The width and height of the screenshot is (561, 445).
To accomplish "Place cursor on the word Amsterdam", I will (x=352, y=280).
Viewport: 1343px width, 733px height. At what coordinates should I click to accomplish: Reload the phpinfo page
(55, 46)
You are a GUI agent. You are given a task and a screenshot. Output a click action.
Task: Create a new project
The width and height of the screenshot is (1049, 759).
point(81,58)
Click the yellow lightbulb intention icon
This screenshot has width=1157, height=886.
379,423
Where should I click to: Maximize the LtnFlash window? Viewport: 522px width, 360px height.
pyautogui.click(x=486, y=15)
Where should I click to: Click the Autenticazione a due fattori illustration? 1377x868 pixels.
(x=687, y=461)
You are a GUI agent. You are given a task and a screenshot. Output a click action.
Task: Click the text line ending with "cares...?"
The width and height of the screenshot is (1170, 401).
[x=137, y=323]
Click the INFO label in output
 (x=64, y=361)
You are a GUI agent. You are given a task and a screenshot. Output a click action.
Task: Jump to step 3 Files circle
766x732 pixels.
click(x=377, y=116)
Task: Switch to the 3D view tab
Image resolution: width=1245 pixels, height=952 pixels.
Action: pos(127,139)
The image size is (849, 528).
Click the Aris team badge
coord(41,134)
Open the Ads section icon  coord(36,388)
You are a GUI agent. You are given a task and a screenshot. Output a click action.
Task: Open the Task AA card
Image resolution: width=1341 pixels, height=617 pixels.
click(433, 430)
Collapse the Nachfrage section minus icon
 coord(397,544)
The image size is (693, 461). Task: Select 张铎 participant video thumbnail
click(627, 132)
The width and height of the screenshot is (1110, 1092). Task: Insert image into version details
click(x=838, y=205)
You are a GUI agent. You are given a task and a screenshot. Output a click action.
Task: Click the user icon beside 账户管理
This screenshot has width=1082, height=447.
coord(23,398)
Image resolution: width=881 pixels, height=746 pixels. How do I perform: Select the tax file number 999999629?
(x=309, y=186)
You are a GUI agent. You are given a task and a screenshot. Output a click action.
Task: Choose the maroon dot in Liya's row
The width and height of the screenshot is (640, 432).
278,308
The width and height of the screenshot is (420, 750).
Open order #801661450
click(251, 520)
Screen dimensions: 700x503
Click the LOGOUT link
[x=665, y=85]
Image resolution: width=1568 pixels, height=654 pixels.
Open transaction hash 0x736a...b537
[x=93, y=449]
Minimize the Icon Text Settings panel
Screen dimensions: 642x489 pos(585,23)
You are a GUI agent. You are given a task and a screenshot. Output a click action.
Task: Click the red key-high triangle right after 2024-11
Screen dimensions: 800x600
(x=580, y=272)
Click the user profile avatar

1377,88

• Activity: Write down every record shown above precisely.

• Answer below:
The width and height of the screenshot is (561, 445).
To accomplish "Place cursor on the word Amsterdam", I will (x=352, y=280).
Viewport: 1343px width, 733px height. At what coordinates should I click to accomplish: Reload the phpinfo page
(55, 46)
You are a GUI agent. You are given a task and a screenshot. Output a click action.
Task: Create a new project
The width and height of the screenshot is (1049, 759).
point(81,58)
Click the yellow lightbulb intention icon
This screenshot has width=1157, height=886.
379,423
Where should I click to: Maximize the LtnFlash window? Viewport: 522px width, 360px height.
pyautogui.click(x=486, y=15)
Where should I click to: Click the Autenticazione a due fattori illustration? 1377x868 pixels.
(x=687, y=461)
You are a GUI agent. You are given a task and a screenshot. Output a click action.
Task: Click the text line ending with "cares...?"
The width and height of the screenshot is (1170, 401).
[x=137, y=323]
Click the INFO label in output
 (x=64, y=361)
You are a GUI agent. You are given a task and a screenshot. Output a click action.
Task: Jump to step 3 Files circle
766x732 pixels.
click(x=377, y=116)
Task: Switch to the 3D view tab
Image resolution: width=1245 pixels, height=952 pixels.
Action: pos(127,139)
The image size is (849, 528).
Click the Aris team badge
coord(41,134)
Open the Ads section icon  coord(36,388)
You are a GUI agent. You are given a task and a screenshot. Output a click action.
Task: Open the Task AA card
Image resolution: width=1341 pixels, height=617 pixels.
click(433, 430)
Collapse the Nachfrage section minus icon
 coord(397,544)
The image size is (693, 461). Task: Select 张铎 participant video thumbnail
click(627, 132)
The width and height of the screenshot is (1110, 1092). Task: Insert image into version details
click(x=838, y=205)
You are a GUI agent. You are given a task and a screenshot. Output a click action.
Task: Click the user icon beside 账户管理
This screenshot has width=1082, height=447.
coord(23,398)
Image resolution: width=881 pixels, height=746 pixels. How do I perform: Select the tax file number 999999629?
(x=309, y=186)
You are a GUI agent. You are given a task and a screenshot. Output a click action.
Task: Choose the maroon dot in Liya's row
The width and height of the screenshot is (640, 432).
278,308
The width and height of the screenshot is (420, 750).
Open order #801661450
click(251, 520)
Screen dimensions: 700x503
Click the LOGOUT link
[x=665, y=85]
Image resolution: width=1568 pixels, height=654 pixels.
Open transaction hash 0x736a...b537
[x=93, y=449]
Minimize the Icon Text Settings panel
Screen dimensions: 642x489 pos(585,23)
You are a GUI agent. You are given a task and a screenshot. Output a click action.
Task: Click the red key-high triangle right after 2024-11
Screen dimensions: 800x600
(x=580, y=272)
Click the user profile avatar

1377,88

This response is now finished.